“Problema que não foi resolvido na gestão da prefeita Rosani, apoiada na época pelo Suchi”
 
Em entrevista ao FOLHA DO SUL ON LINE, o servidor comissionado da Secretaria Municipal de Obras de Vilhena, Fabio Coelho Adriano, classificou como “oportunista” a fala do vereador Carlos Suchi (Podemos), durante a sessão da Câmara realizada esta semana.
 
Na ocasião, o parlamentar oposicionista criticou a escolha do local para a implantação do novo cemitério da cidade. Suchi alegou que, ao instalar túmulos num terreno na entrada de Vilhena, o prefeito Eduardo Japonês (PV) transformaria o local fúnebre em “cartão postal”. O edil acrescentou também que chegou a sugerir outra área para abrigar o empreendimento, alegando que o local escolhido pelo prefeito, ao lado da BR 364, poderia resultar em atropelamentos durante os funerais (lembre aqui).
 
Ao rebater o vereador, de quem já foi assessor, Adriano Vilhenenense, como é conhecido o portariado da Semosp, mostrou que a área sugerida por ele também fica na entrada da cidade, só que na saída para Cuiabá.
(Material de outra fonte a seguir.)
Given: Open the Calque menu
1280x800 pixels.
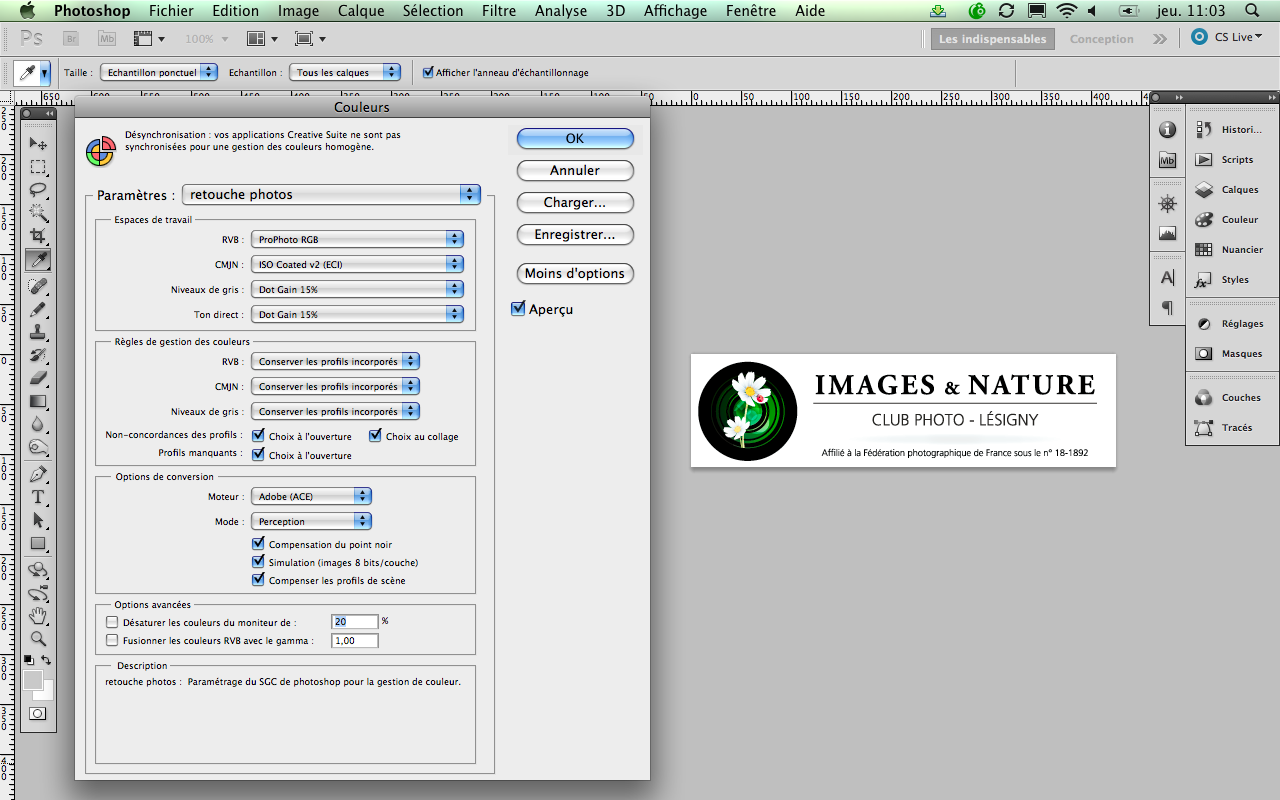Looking at the screenshot, I should [x=361, y=11].
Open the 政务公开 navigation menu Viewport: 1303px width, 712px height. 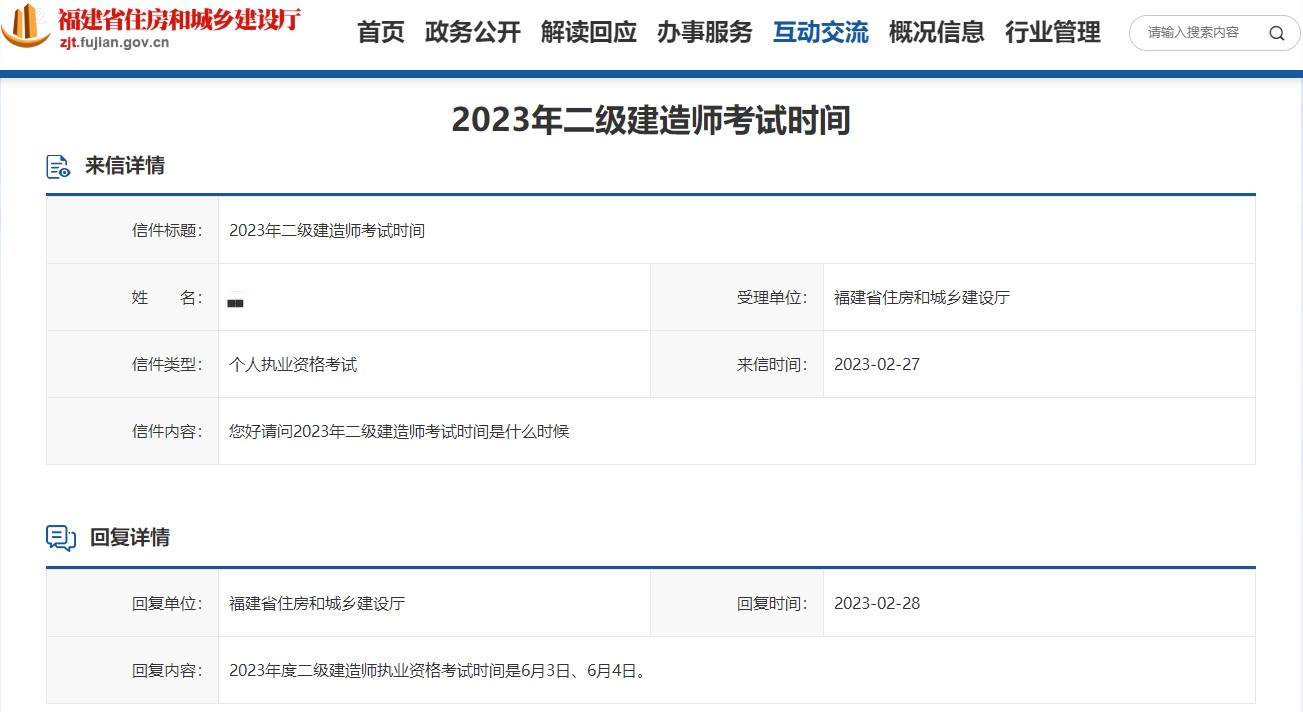[472, 33]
O imóvel indicado por Suchi fica nas proximidades da fábrica de baterias Zoche. “É tentar pegar carona numa solução que o atual prefeito está dando para um problema que não foi resolvido na gestão da prefeita Rosani, apoiada na época pelo Suchi”.
 
Quanto aos “futuros atropelamentos” profetizados por Suchi, pelo fato de o cemitério ficar às margens da rodovia federal, Vilhenense sugeriu ao vereador visitar a cidade de Pimenta Bueno, cujo “campo santo” funciona há décadas em localização similar.